10

I have my Regular Expression /'(.*)(?:(?:'\s*,\s*)|(?:'\)))/
and my test code ('He said, "You're cool."' , 'Rawr')
(My test code simulates parameters being passed into a function.)

I will explain my Regular Expression as I understand it and hopefully a few of you can shed some light on my problem.

1)/' means at the beginning of the matched string, there needs to be '

2)(.*) means capture any character except \n 0 or more times

3)(?:(?:4)|(?:5)) means don't capture but try to do step 4 and if it doesn't work try step 5

4)(?:'\s*,\s*) means don't capture but there needs to be a ' with 0 or more whitespace characters followed by a , with 0 or more whitespace characters

5)(?:'\)) means don't capture but there needs to be ')

So it seems that it should return this (and this is what I want):
'+He said, "You're cool."+' ,
But it returns:
'+He said, "You're cool."' , 'Rawr+')

If I change my test code to ('He said, "You're cool."' , 'Rawr' (no end parenthesis) it returns what I want, but as soon as I add that last parenthesis, then it seems that my OR operator does whatever it wants to. I want it to test first if there is a comma, and break there if there is one, and if there is not one check for a parenthesis.

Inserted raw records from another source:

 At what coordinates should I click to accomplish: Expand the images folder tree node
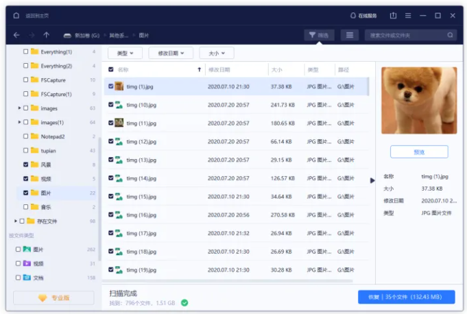[19, 108]
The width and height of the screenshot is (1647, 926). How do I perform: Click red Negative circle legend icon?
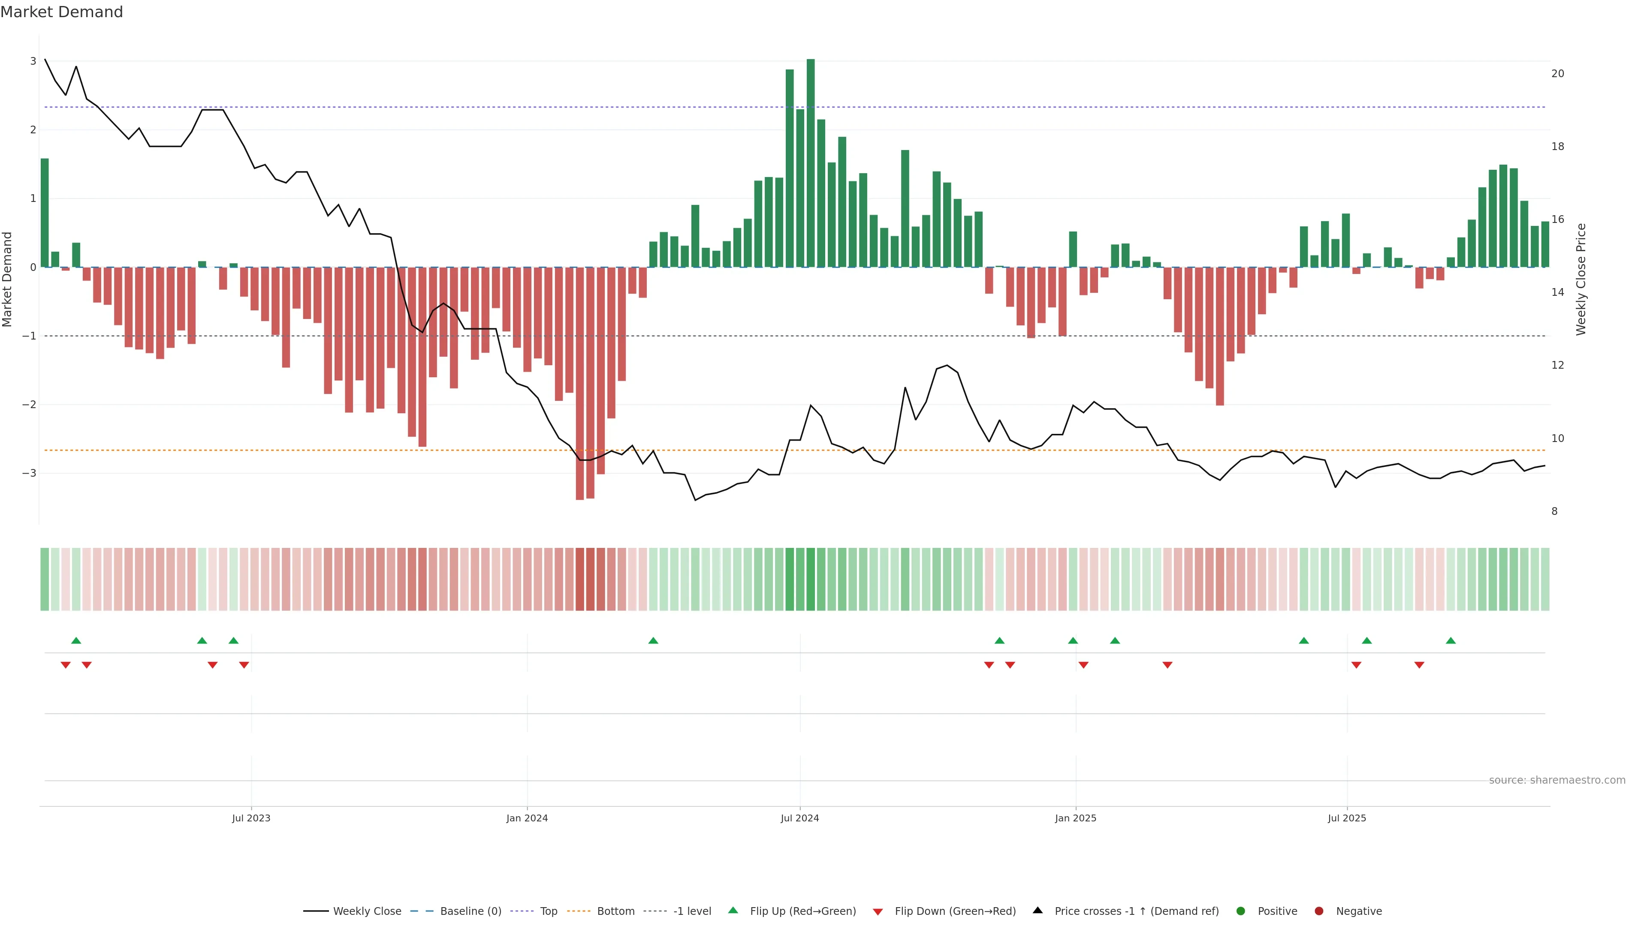click(1319, 911)
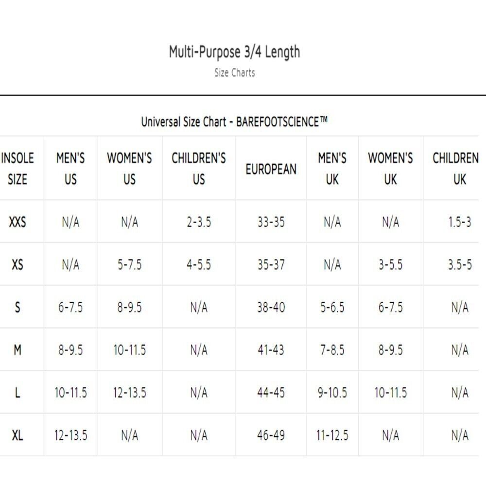Screen dimensions: 486x486
Task: Select the European 41-43 cell
Action: [271, 350]
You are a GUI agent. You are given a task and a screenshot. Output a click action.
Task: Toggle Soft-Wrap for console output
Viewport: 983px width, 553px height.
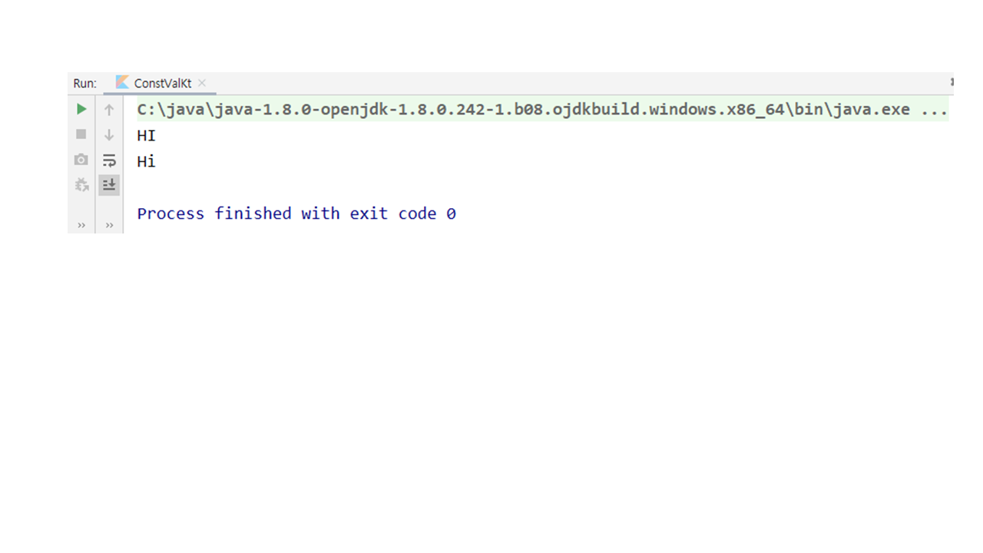tap(109, 160)
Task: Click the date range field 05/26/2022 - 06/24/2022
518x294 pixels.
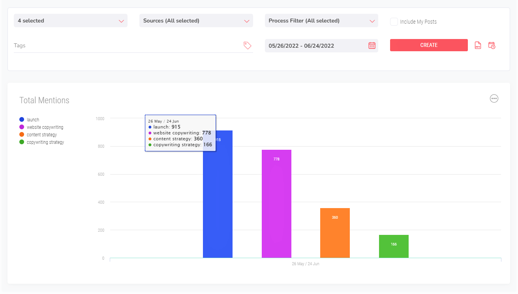Action: coord(316,46)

I've tried switching the spots of step 4 and step 5, but still the OR operator seems to always default to the (?:'\)) side. How can I match the shortest amount possible?

Aust
  • 10,892
  • 11
  • 41
  • 70
  • Beginning of string would be `/^`, not `/`, fwiw. Personally I'm not convinced I'd use a regex for what it is you're trying to do, but rather a small parser. Confusing regex is confusing. – Dave Newton Aug 29 '12 at 16:10
  • @DaveNewton - Yes I know that. That's why I said at the beginning of the matched string. Maybe I should've said at the beginning of the matched portion of the string. Or when it starts the match it needs to begin with a `'`. – Aust Aug 29 '12 at 16:12

1 Answers1

20

I don't think your problem is the OR operator, but the greediness of the .*. It will match your full string, and then back-track until the following expressions match. The first match in this backtracking process will be 'He said, "You're cool."' , 'Rawr+'). Try .*? instead!

Bergi
  • 513,640
  • 108
  • 821
  • 1,164